----- Provided passage

Cost of covariance matrix estimation

Jean-françois_D_ · ‎11-29-2012

Hello,

I'm having a bit of trouble finding some informations about some BLAS functions. I want to estimate a covariance matrix from a set of K vectors (of length N).Two ways for doing that:

- put all the vectors x_k into a matrix X (size N*K) and use zgemm to do X*X^{H} so computational cost = 8*K*N²

- use zher K times updating each time the matrix with x_k*x_k^{H} --> what's the cost of that ?

Also, i'm a bit lost when talking about computing power calculation. If, for a given matrix-matrix multiplication, I need 200 GFlop per second (calculated with 8*K*N² / the time I have to do it). Can I compare these 200 GFlops to theorical power of my CPU ? Because i always see that the power of CPUs/GPUs is given in MAD GFlops. Does this mean that i can divide the 200 GFlops by 2 because one multiplication+addition is done per cycle ??

Thank you.

Jean-François

Ilya_B_Intel · ‎11-29-2012

Hello Jean-François, There is a dedicated functionality for covariance matrix estimation in Math Kernel Library. You can check Statistical Functions - Summary Statistics chapter in Reference Manual. You can also check the following example: ./vslc/source/vslsbasicstats.c Ilya

Jean-françois_D_ · ‎11-29-2012

Thank you Ilya. I didnt know these functions! But I dont see any computational cost in the ref manuel for these functions ! Jean-François

Zhang_Z_Intel · ‎12-03-2012

Jean-François, Would you please share how you get the theoretical peak performance (GFLOPS) of your processor? It seems you assume one multiplication and one addition can be done in one cycle. This is true ONLY if the processor is capable of FMA instructions (fused multiply-add). For Intel processors, FMA will be introduced in the upcoming Haswell microarchitecture in 2013. What processor do you have? Ilya please comment on the computational cost (in terms of the number of floating-point operations) of covariance matrix estimation, but I think it should be on par with the cost of matrix multiplication.

Ilya_B_Intel · ‎12-04-2012

Computational cost depends on the method used and whether weights are required. Practical efficiency also significantly depends on data format: columns- or rows-major and actual task size. In the case of VSL_SS_METHOD_FAST, no weights and dimention << observations number, that will dominated by ssyrk/dsyrk matrix cost.

Jean-françois_D_ · ‎12-04-2012

Zhang Z (Intel) wrote:
Jean-François,

Would you please share how you get the theoretical peak performance (GFLOPS) of your processor? It seems you assume one multiplication and one addition can be done in one cycle. This is true ONLY if the processor is capable of FMA instructions (fused multiply-add). For Intel processors, FMA will be introduced in the upcoming Haswell microarchitecture in 2013. What processor do you have?

Ilya please comment on the computational cost (in terms of the number of floating-point operations) of covariance matrix estimation, but I think it should be on par with the cost of matrix multiplication.

----------

Directive: Name every BLAS routine mentioned in the covariance matrix thread. The lines that come next are independent material, unrelated to the covariance matrix thread.

----- Recorded information

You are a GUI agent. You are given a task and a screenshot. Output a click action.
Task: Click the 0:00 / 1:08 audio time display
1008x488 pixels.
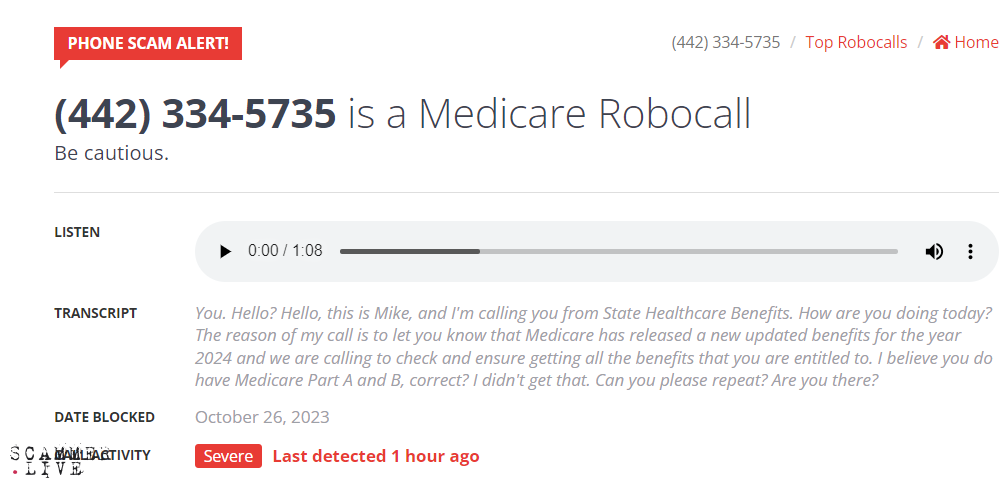(x=285, y=251)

----------

Task solution: zgemm, zher, ssyrk, dsyrk